What I like about other people’s apartments is that the way
objects are arranged in space is given, I can only
watch them be.
In my own apartment what makes me nervous is the opposite –
nothing is definitive.
As in life. Fragile, vulnerable the way things are
today.
I could, theoretically, move anything
at any time. My things, clothes, wardrobes and tables
are suffused with the provisional nature of my existence
here on earth, with my uncertainty, my mortality.
I uncritically accept all aquariums belonging to other people
(as long as there is no plastic castle inside)
only my own aquarium I cannot come to terms with, it appears
dark, its dirt falls on my head
I witness dying fish that I then
have to throw into the toilet
the flowers in it have to be endlessly moved around
replaced with new ones because they turn yellow.
Yet, I keep it alive for years, buy
new fish, keep them warm, clean the sand and stones
unable to stop. Of course, until it cracks
and the water pours out I will never voluntarily
abolish my aquarium.
Notes on this poem
Kateřina Rudčenková 1976) is a poet, prose writer and playwright. Her debut Ludwig (1999) and her second poetry collection Není nutné, abyste mě navštěvoval (It Is Not Necessary for You to Visit Me, 2001) established her as one of the most interesting voices in contemporary Czech poetry and introduced the hallmarks of her style: direct, sensual, erotic, but also self-ironic and playful: ‘Yes, I live inside a piano, but it is not necessary for you to visit me.’ Her poetry speaks from a female perspective, yet referencing quintessentially male influences such as the modernists Bernhard or Jandl, with an unflinching acceptance of the fundamental ‘aloneness’ and absurdity of human existence, but also with an acknowledgement of the absurd as a dadaist and surrealist legacy.

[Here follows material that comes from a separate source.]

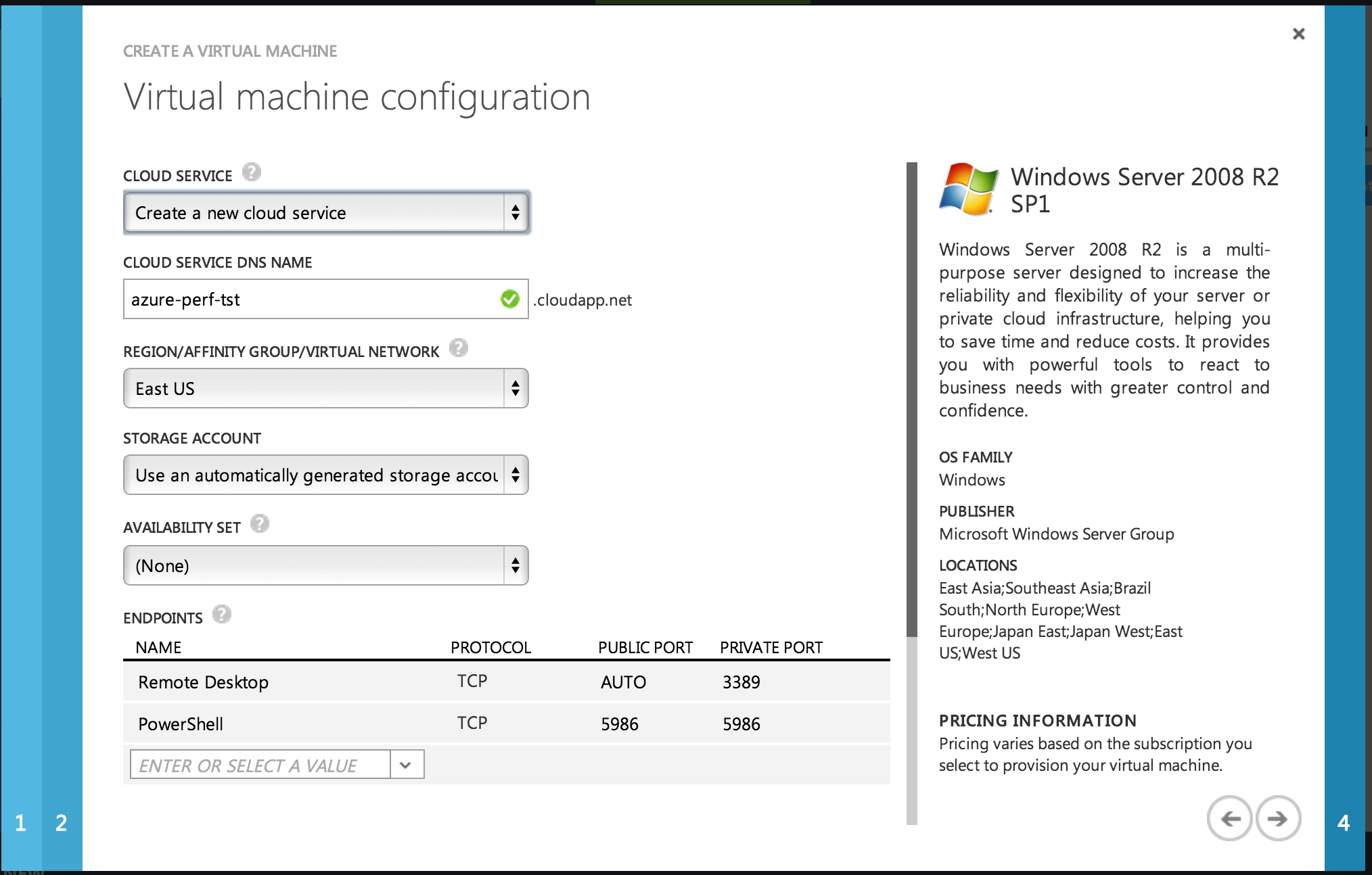
Task: Open the Availability Set dropdown
Action: coord(326,566)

Her early work secured her a place in two anthologies that introduced her to English language readers in the mid 2000’s: A Fine Line: New Poetry from Eastern and Central Europe (2004) and Six Czech Poets (2007), both from Arc Publications. The latter contained poems from her third collection Popel a slast (Ashes and Pleasure, 2004), including the title poem: ‘Peace is in the dying that shrouds us. Mist over the woods, slow conversation, slow walk, us.’ In the same year, she published her short story collection Noci, noci (Nights, nights) which, like her poetry and plays, speaks of a young woman’s desire and of the frustrations, tensions and disappointments of male-female relationships, while it forefronts the roots of her sensibility in emotional traumas of childhood and youth, as in the story ‘Forest’, included in Povídky, the anthology of Czech woman’s short fiction in English translation: ‘Destructive dreams about Mother, erotic dreams about Father … In my dream I saw Mother devoured by flames. Lying on a grassy hill, she kept sinking through the earth.’
Her fourth collection, Chůze po dunách (Walking on Dunes, 2013),came almost a decade after her third and won her the prestigious Magnesia Litera Award. The dunes of the title reflect the location where most of the collection was written, the coastal town of Ventspils in Latvia where she spent time in the International Writers’ and Translators’ House. Walking here becomes a ritual that calms and allows for reflection, ushering in a less exulted, more reconciled tone. But walking and movement are also the key themes carried over from previous work: always trying to reach the point hidden beyond the horizon, literally avoiding ‘stasis‘ and the restrictions of a life determined by responsibility towards anything else than the imperative of inner authenticity.